Saturday, February 25, 2006

A Field Guide to Quackery and Pseudoscience – Part Five

Quantum Noise

From time to time, certain words and phrases are lifted out of their native environment and placed into everyday language. When this happens, the original meaning of the word or phrase is often altered or lost entirely. Such is the case with the word “quantum”.

The idea that energy might come in small, indivisible “quanta” was the result of the photoelectric effect, the solution of which was what led to Albert Einstein’s Nobel Prize in Physics. Later, it was discovered that not only energy, but space and even time are “granular”.

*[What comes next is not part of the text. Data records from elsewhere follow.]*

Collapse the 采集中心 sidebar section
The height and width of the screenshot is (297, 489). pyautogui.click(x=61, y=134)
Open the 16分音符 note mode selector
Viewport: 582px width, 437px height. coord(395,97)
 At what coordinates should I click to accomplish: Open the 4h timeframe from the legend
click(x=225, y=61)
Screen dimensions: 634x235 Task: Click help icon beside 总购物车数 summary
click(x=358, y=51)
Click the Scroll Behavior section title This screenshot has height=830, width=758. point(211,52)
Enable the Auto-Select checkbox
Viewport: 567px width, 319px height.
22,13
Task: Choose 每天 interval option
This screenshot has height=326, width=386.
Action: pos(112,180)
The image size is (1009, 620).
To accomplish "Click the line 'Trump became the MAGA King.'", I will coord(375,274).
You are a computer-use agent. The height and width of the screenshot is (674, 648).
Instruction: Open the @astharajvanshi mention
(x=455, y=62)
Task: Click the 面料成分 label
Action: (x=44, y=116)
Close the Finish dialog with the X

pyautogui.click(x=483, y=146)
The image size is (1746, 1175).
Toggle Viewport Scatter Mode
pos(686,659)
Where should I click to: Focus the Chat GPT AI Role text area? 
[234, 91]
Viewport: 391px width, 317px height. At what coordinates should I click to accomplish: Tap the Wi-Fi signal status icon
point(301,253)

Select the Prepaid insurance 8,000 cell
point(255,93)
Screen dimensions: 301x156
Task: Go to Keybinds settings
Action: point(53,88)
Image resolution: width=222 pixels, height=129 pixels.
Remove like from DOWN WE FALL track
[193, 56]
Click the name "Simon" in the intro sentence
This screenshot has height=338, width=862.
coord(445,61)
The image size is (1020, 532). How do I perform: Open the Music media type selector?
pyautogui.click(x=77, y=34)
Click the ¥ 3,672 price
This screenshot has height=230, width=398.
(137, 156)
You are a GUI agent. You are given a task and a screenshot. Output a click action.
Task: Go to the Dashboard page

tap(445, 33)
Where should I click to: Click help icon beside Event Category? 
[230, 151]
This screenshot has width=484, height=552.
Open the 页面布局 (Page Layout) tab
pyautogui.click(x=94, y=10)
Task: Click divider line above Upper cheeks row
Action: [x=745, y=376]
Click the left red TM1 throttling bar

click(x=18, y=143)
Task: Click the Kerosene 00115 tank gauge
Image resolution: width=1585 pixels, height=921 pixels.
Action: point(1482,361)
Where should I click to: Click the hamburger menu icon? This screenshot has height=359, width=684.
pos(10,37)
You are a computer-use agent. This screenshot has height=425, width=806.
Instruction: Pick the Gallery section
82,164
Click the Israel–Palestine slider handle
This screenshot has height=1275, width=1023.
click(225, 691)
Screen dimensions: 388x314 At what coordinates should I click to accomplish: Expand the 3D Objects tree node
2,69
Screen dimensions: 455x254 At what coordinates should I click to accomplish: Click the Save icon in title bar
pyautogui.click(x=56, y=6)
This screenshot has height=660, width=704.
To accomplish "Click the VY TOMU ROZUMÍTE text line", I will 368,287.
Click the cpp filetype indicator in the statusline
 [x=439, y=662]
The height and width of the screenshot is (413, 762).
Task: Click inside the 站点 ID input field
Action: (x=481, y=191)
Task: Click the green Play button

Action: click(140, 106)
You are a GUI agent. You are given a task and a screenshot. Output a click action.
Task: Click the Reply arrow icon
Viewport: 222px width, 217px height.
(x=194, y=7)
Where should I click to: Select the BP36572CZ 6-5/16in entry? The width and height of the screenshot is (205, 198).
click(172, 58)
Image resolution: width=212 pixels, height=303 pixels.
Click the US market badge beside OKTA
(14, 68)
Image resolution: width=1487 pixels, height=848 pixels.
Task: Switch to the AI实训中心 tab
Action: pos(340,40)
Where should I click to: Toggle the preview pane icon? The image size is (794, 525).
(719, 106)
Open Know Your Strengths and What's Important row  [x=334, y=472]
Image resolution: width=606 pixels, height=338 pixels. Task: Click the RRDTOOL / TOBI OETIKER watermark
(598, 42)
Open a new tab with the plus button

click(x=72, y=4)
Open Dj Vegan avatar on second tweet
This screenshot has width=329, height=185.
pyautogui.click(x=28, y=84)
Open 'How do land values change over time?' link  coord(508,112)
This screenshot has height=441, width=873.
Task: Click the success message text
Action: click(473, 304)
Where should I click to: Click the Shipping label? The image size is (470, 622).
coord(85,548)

When quantum mechanics reached the public consciousness (several decades after it was developed), one of the first colloquial terms introduced was “quantum leap”, meaning a large, revolutionary (and presumably progressive) change. This is ironic, since a “quantum” (plural “quanta”) is the smallest possible change in energy, space or time.

It was once said that only a handful of people truly understood quantum mechanics, and looking on the Internet, you might be forgiven for believing that it is true today. This is not to say that quantum mechanics is not discussed on the Internet – quite the contrary! A search for the word “quantum” will reveal thousands of websites offering “quantum” products and services, along with large number of sites offering to explain how quantum mechanics can explain a dizzying amount of pseudoscientific (or quack) nonsense.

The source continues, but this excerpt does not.